Google+ was started in 2011 and was seen as Google’s move to maintain its monopoly on the internet. Google+ had to be a competitor to other popular social media platforms such as Facebook, Myspace and Twitter. It also lets people use a single Google id for all Google services. However, it never caught up with other mainstream social media platforms.
Lack of Clarity on Objectives: The first reason for its failure was the lack of a vision. A new product has to have a vision of what it aims to provide to its consumers. It also needs to clearly identify its target consumers(for example a social media platform targets people who want to know about new people, people who want to promote their personal brand or business, businesses that want to engage their customers, etc.).
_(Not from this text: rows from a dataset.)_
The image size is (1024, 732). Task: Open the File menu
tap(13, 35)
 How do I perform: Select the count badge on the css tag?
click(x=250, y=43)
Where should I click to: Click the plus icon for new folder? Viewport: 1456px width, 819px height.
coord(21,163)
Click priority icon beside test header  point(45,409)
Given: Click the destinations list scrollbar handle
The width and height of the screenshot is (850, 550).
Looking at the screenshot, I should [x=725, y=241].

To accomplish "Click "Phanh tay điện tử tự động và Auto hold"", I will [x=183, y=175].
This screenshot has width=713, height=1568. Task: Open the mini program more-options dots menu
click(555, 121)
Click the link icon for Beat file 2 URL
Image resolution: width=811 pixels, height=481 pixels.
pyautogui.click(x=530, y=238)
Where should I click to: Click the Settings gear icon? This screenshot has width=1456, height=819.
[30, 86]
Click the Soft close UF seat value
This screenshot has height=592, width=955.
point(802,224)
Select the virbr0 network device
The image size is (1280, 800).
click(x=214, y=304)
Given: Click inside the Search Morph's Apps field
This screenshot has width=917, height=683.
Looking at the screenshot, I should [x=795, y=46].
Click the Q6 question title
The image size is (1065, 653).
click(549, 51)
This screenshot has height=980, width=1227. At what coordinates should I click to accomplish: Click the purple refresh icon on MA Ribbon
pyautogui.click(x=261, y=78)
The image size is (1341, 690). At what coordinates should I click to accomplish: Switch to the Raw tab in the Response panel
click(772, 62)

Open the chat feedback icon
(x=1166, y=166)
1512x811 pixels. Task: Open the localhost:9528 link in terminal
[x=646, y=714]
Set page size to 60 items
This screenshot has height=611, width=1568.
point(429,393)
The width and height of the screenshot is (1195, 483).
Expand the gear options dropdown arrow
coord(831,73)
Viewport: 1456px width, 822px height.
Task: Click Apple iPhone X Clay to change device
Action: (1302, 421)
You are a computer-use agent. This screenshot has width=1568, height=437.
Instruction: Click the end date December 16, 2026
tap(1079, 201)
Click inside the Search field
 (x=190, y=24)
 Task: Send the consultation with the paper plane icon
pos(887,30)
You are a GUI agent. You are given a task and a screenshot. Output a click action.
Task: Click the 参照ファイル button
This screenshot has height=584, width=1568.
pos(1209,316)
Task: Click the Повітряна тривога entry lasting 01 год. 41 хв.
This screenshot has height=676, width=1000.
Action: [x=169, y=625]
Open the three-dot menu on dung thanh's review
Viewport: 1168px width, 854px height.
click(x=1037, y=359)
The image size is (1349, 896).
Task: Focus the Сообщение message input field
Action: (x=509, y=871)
The primary objective behind Google+ was to give other social media platforms a tough competition and to maintain Google’s share in internet usage. There was no clear plan about how to present it as something that was better than at least one of the websites that were used at the time.
Users also stayed in confusion on how to use it which led users that were already present to being less frequent visitors and a very little number of new users.
Security Lapses: There were two security issues in Google+ that affected millions of its users. One of them let developers see the information related to a person even if they decided to not make it visible to the public. Google stated that it did not find any evidence of this bug being misused to compromise on any user’s data. These issues resulted in the acceleration of the decision of shutting the platform down.
Internal Issues: An ex-employee named Morgan Knutson posted a series of tweets after the announcement of Google finding two major security issues in Goole+.
In these tweets, he pointed out the problems that led to the failure of Google+ as a social platform. He talks about “bad politics, mismanagement and backstabbing colleagues”. The post can be found here.
Some of the highlights of the post that are worth mentioning:
Vic’s product vision was fear-based. “Google built the knowledge graph, and Facebook swooped in and built the social graph. If we don’t own the social graph then we can’t claim to have indexed ALL the world’s data.”
Everything being produced felt disjointed or siloed. Not part of the whole. The M.O. was [to] build and copy as much shit as possible. “Win the race.”
I’ve received a number of DMs from former and current Google employees that say they’ve experienced similar things. Bad politics, mismanagement, and back-stabbing colleagues.
Poor Performance: Google+ was not showing as much growth as expected after putting in a large number of resources. On the other hand, its competitors were seeing users count grow up exponentially. The company was getting into more and more loss with each attempt to revive its social media platform, but the users were quite comfortable with its competitors. So Google had to pull the plug at a point.